What is expected:
Among the lines below, output only those between the line holding "Voir les préférences (139, 2525)" and the line holding "Ježčí doupě (547, 35)", inclusive, exactly as written and with no pictures.

Available records:
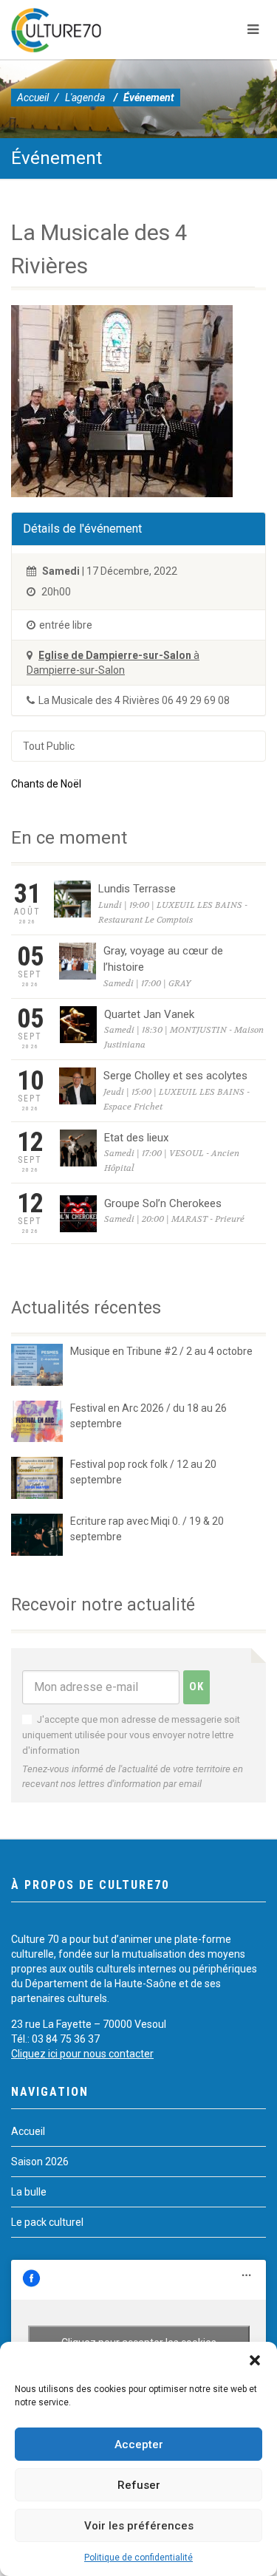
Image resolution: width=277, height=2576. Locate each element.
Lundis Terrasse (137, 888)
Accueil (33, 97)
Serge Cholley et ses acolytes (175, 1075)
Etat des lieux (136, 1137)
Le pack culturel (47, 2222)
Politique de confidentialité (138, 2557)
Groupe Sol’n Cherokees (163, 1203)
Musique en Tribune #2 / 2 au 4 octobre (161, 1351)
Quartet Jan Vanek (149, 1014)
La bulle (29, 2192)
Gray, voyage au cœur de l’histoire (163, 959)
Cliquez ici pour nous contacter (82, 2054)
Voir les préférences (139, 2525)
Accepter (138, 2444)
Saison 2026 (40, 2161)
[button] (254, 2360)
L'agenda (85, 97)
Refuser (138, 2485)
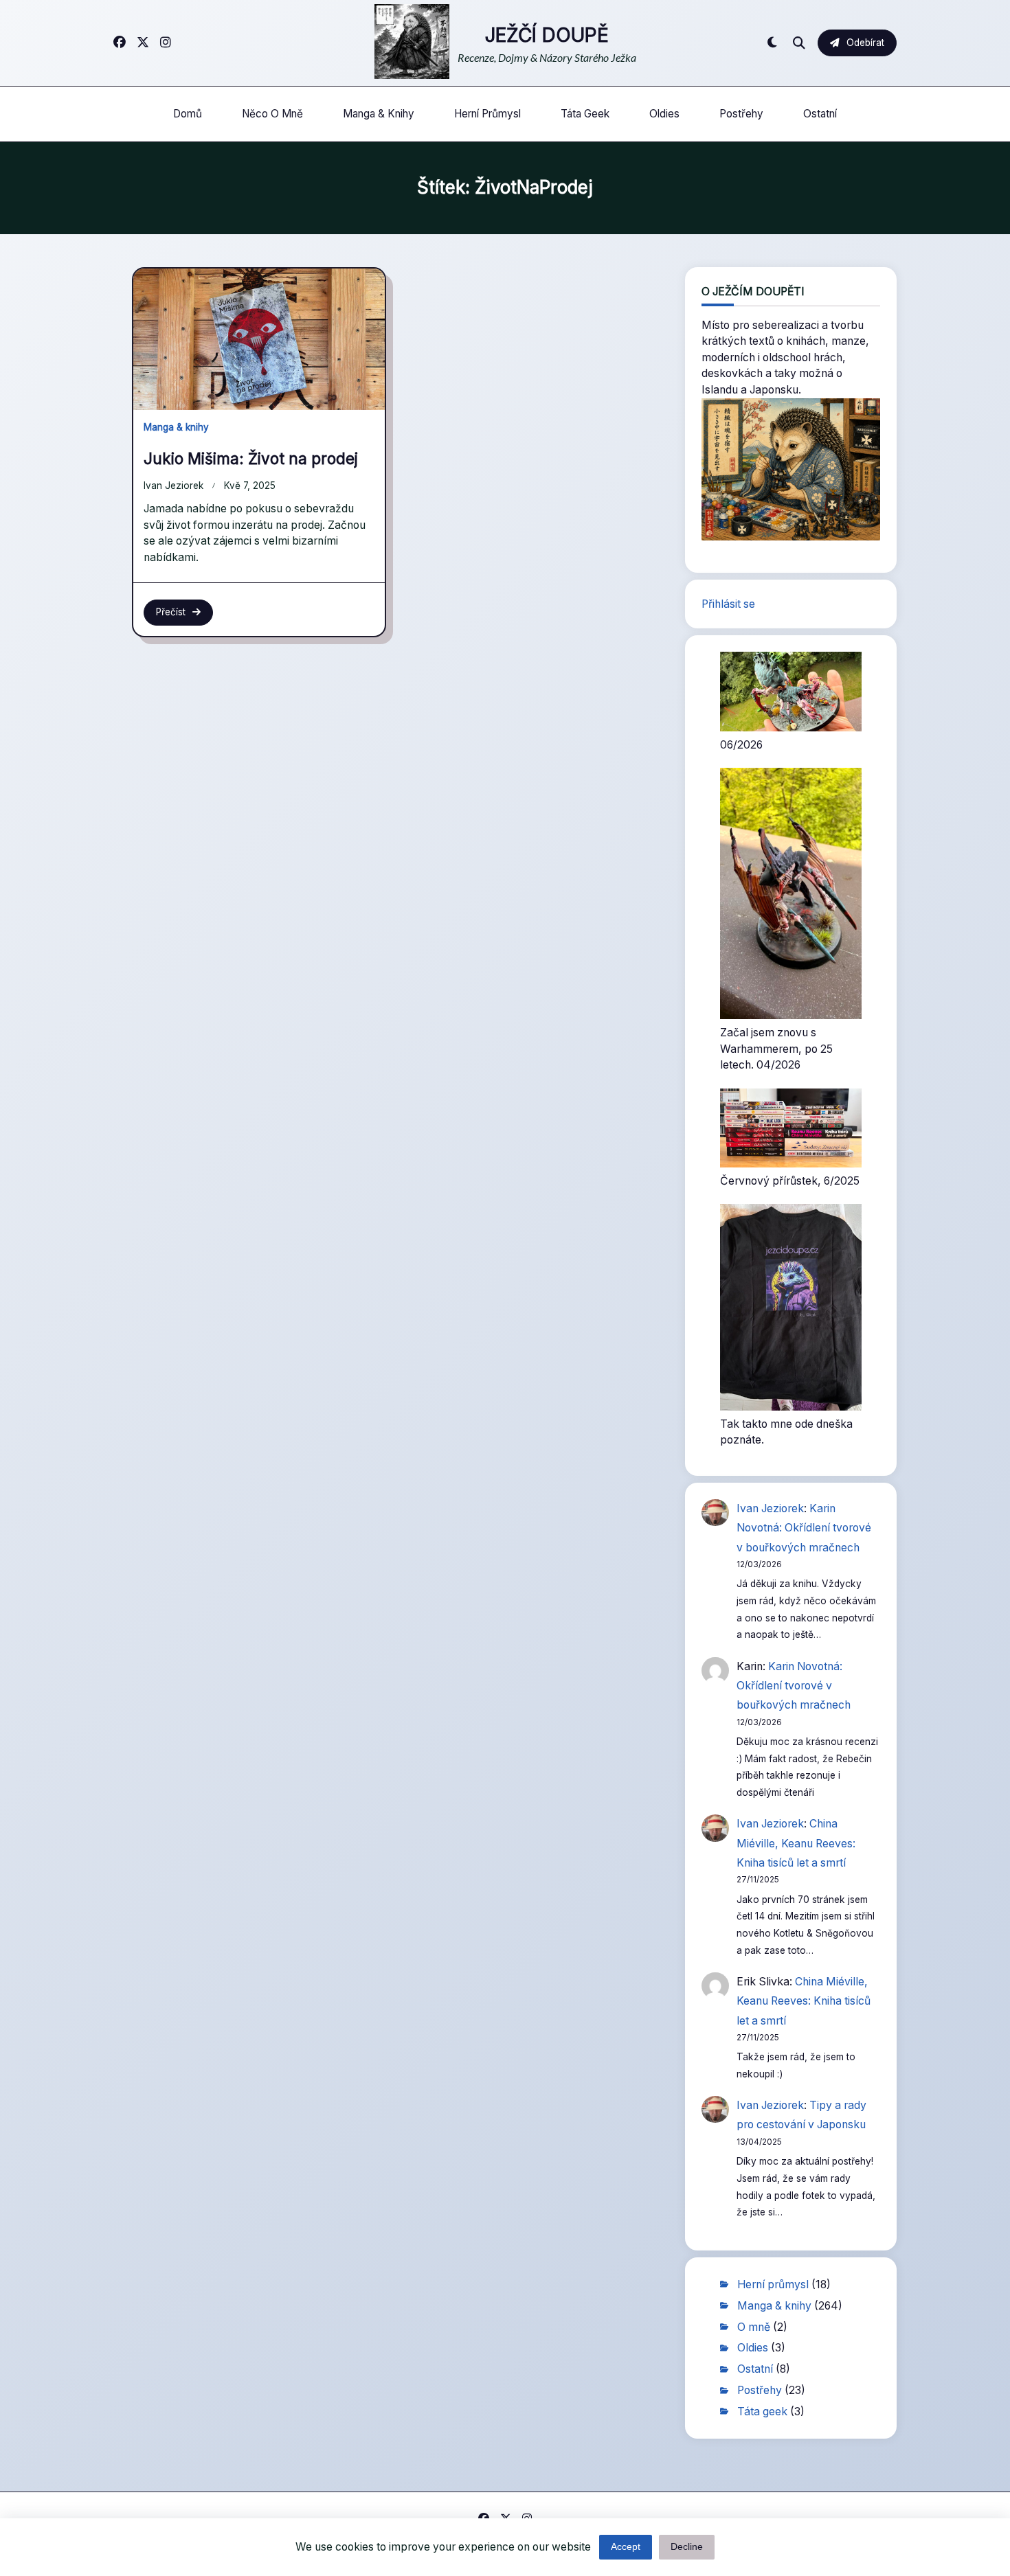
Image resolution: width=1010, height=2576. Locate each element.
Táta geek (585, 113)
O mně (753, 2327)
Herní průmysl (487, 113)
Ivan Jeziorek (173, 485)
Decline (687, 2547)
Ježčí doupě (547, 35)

* * *

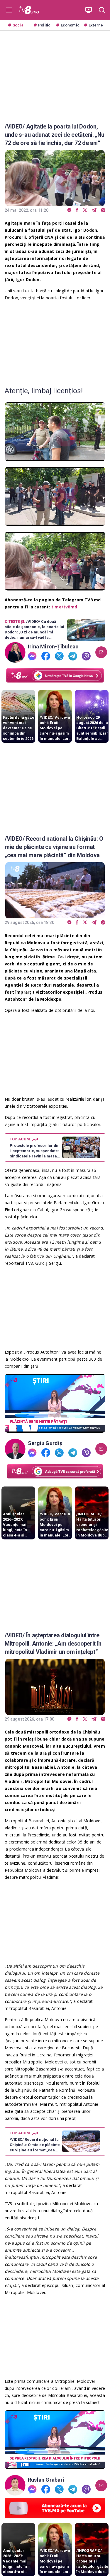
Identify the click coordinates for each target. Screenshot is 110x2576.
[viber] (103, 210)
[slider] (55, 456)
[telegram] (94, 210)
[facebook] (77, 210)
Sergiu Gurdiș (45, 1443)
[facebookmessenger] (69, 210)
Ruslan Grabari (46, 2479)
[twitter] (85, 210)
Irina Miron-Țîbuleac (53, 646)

==

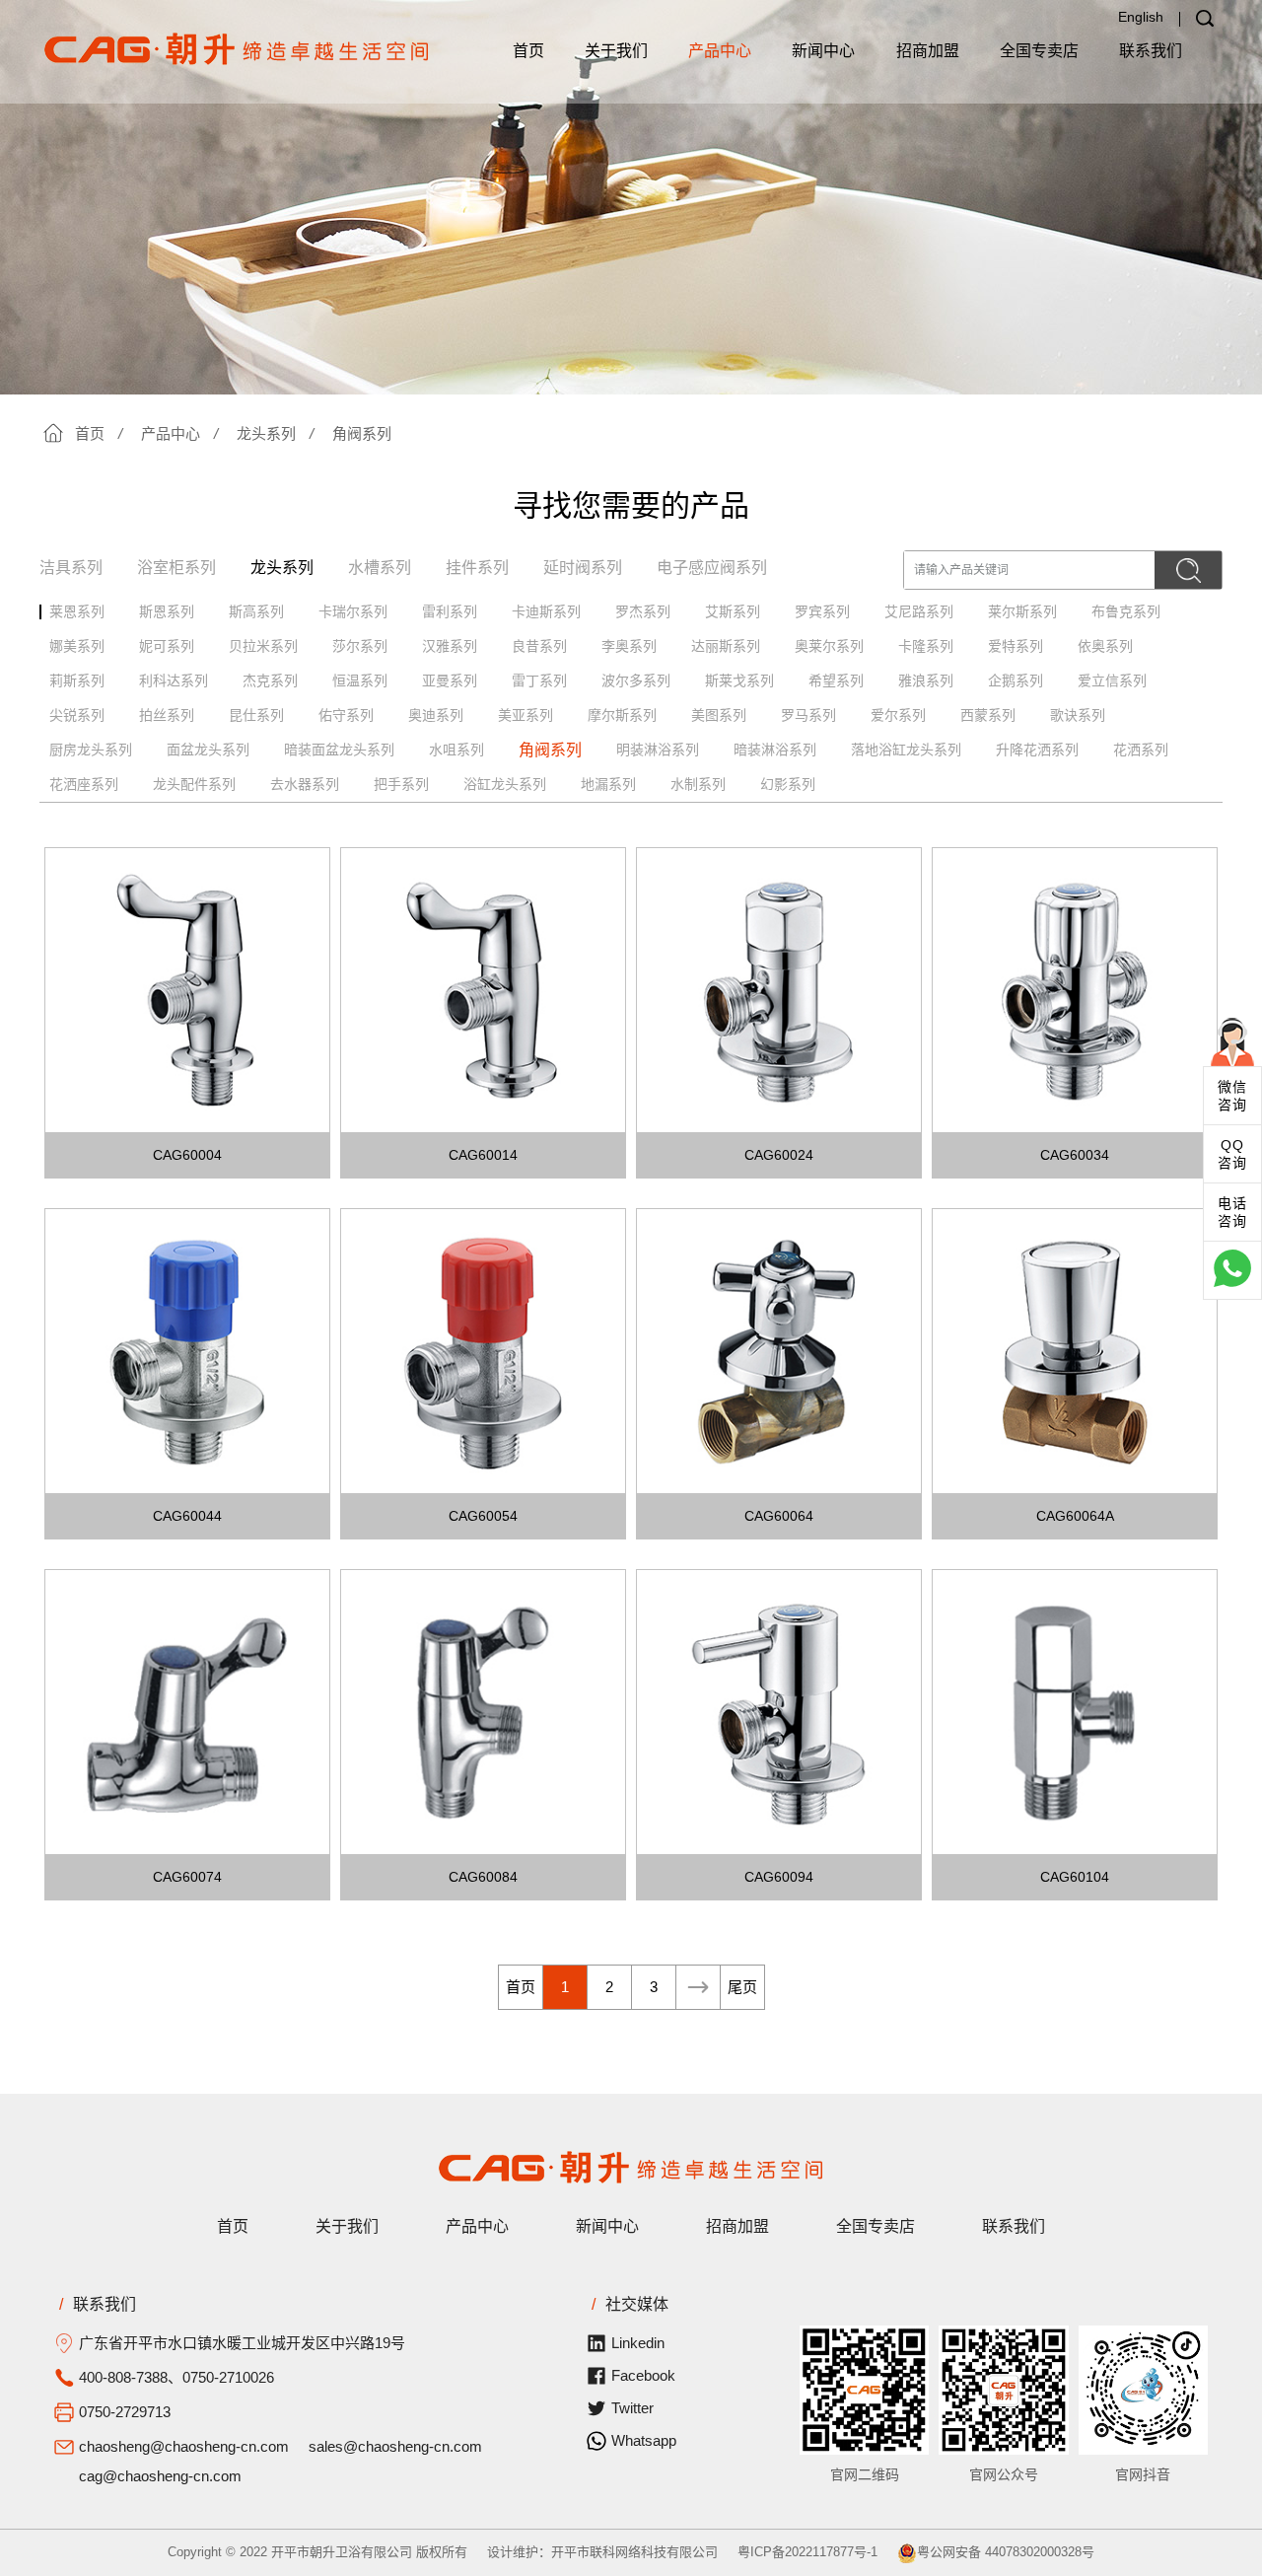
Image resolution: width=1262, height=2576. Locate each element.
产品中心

The completed task:
Voir les préférences (139, 2525)
Accepter (138, 2444)
Saison 2026 (40, 2161)
[button] (254, 2360)
L'agenda (85, 97)
Refuser (138, 2485)
Image resolution: width=1010, height=2576. Locate each element.
Táta geek (585, 113)
O mně (753, 2327)
Herní průmysl (487, 113)
Ivan Jeziorek (173, 485)
Decline (687, 2547)
Ježčí doupě (547, 35)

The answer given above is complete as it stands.